It is obvious that in addition to the referential aspect, other aspects or layers can be identified in a work of art.

(21) Situatedness (in German: Situiertheit) is a  notion owed to Sartre... yet also rooted, at least vaguely, in a Marxist concept of anchoring lofty ideas in the solid ground of historically developing social reality (think of his famous phrase "vom Kopf auf die Fuesse stellen"); in other words, in the insight of Marx that our way of thinking about society and ourselves, our ideas boil down, in a way, to a rapport idéologique which reflects the given social (i.e., class) relations. 
But Marx, too, by his praxis as a theoretician and as a revolutionary, implicitly admitted that we are able to transcend "given" ways of thinking, dominant ideas that merely reflect the status quo. Departing from a historical situation, it is men [human beings] who by their (theoretical and physical) praxis, can MAKE HISTORY, i.e. they can contribute to actions that attempt to consciously change the status quo, aiming at greater  justice, equality, brotherliness, liberty, in short, aiming at a "humanization" of (to a greater or lesser extent) inadequate if not inhuman circumstances.

(22) Jochen Gerz, in: M. Stuemper and M. Wurm, opus cit.
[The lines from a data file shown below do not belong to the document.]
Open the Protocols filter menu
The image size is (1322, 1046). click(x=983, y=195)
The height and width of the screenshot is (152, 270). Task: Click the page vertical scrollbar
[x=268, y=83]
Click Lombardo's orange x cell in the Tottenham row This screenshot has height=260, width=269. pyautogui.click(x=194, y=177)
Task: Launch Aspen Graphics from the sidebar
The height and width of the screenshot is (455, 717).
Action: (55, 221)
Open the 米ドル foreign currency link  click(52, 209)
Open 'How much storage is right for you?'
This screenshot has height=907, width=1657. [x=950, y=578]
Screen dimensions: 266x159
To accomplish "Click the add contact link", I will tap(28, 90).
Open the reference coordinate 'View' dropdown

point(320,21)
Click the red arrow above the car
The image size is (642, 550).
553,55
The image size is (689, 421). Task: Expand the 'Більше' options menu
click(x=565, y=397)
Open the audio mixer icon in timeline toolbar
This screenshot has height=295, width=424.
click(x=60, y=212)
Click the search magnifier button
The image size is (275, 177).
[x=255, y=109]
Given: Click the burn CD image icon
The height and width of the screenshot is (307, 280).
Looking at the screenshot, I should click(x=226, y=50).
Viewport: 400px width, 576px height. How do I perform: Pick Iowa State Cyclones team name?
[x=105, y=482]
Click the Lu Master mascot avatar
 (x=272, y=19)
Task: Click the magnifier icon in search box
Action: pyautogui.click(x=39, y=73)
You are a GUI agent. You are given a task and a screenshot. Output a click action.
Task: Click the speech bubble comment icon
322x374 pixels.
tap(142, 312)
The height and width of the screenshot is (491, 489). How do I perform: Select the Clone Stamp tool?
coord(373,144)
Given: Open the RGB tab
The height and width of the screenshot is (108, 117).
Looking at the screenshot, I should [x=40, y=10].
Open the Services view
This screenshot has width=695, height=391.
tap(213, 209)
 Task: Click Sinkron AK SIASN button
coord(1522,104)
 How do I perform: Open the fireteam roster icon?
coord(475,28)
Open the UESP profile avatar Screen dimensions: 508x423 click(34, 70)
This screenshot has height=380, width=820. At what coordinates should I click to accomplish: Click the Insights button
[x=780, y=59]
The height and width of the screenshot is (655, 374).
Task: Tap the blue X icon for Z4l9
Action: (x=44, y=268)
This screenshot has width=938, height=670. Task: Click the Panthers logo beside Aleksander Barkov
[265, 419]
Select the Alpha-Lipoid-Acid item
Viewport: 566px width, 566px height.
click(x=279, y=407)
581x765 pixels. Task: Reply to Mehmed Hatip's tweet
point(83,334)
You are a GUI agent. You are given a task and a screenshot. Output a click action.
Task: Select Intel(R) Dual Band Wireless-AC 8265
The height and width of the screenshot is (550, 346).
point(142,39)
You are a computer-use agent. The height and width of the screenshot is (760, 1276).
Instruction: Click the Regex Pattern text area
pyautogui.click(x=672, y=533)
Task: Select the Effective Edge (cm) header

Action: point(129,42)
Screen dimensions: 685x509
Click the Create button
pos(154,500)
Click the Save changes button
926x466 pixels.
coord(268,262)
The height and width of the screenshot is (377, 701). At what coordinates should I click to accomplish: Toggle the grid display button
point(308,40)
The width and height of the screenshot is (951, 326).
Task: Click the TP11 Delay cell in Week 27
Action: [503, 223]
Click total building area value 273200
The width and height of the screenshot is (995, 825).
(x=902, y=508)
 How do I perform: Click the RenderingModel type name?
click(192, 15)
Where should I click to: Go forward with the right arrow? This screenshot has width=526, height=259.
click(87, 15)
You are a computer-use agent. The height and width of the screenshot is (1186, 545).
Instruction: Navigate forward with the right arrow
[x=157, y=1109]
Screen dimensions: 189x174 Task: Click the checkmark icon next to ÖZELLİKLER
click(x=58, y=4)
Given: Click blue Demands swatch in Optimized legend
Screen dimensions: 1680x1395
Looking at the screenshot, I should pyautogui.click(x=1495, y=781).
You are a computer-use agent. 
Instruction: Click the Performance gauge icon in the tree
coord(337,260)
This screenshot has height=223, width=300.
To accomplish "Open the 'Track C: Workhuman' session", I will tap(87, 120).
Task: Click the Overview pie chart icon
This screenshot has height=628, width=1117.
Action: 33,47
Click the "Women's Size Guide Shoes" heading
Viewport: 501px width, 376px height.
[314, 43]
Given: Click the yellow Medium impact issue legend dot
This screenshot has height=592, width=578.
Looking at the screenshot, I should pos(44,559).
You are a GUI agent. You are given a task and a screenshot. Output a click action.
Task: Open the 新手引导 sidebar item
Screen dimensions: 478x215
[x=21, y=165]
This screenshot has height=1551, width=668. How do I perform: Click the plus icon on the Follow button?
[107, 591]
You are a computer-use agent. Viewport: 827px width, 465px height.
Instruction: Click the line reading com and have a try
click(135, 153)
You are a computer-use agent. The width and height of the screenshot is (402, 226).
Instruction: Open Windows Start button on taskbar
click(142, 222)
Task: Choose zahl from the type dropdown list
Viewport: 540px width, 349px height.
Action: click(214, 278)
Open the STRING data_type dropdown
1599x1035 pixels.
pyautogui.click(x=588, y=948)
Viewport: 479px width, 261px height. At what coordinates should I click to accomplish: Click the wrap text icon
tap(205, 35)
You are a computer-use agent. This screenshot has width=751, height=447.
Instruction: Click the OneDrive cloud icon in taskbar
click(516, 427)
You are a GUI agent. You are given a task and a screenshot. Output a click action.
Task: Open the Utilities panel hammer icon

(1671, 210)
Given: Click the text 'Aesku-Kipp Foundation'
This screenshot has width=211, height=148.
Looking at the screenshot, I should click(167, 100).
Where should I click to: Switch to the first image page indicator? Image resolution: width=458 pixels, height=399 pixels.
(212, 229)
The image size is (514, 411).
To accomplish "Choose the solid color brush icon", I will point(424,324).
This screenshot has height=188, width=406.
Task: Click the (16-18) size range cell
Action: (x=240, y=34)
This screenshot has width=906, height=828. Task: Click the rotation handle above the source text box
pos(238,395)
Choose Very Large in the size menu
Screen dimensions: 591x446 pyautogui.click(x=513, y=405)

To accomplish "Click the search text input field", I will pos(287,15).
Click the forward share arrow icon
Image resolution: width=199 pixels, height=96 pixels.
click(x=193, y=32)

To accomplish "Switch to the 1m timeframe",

(23) If his public sculptures and other "works" (or "projects," as he frequently calls them) often are changing and finally even, disappearing works, this accentuates not only Gerz' rejection of the solidly static art works he once produced which are much more likely to be commodified and at the same time, to be integrated into a cultural sphere that isolates art works from the social reality where they were meant to "intervene,"  by putting them into an ivory tower, the museum. His non-static works also speak more urgently to us in a way that asks us to be active, activated, both with regard to art, to ourselves, and to the social reality we exist in. Another aspect of these works is that these same works make us sensitive to "change" (both within the art work in question, and beyond or outside it). These works often also "refer to" or "call to mind" or "evoke in us" history, memories of and emotions and thoughts "about" history. But, being activated, we do not see in them works that force a vision of history (say of the Nazi past in Germany, or of the " TIME OF THE GDR ") on us. They create a free space: not only for the imagination but also for OUR conscience, our emotions, thoughts, memories. They leave us free to think, to feel, to choose a position vis à vis the past and the present. 
Interestingly, this again reminds me of Brecht's approach which was also addressing the critical individual, leaving him free to make his choice, inciting him to think, challenging him to face history, to discover reality as historical, as changeable. As F. Jameson phrased it, "For Brecht, the primary distinction is not between things and human reality, not between nature and manufactured products, but rather between the static and dynamic, between that which is perceived as changeless, eternal, having no history, and that which is perceived as altering in time and being essentially historic in character." (Frederic Jameson, The Prison-House of Language, A Critical Account of Structuralism and Russian Formalism. Princeton, NJ 1972, p.58) It may be noted in passing here that Brecht's play often were results of a work process that incorporated and thereby changed earlier "material." And as Magdi Youssef has shown, in his discussion of the performances of Brecht's plays in Egypt, they can become in turn subject to active, creative, productive changes that refute all academic notions centered on "faithfulness to the text." In Egypt, it was the necessity to depart from the needs and socio-cultural specificities of the recipients in a given context at a given time that prompted their actualization, and thus the creative use made of them. An idea Brecht would have loved.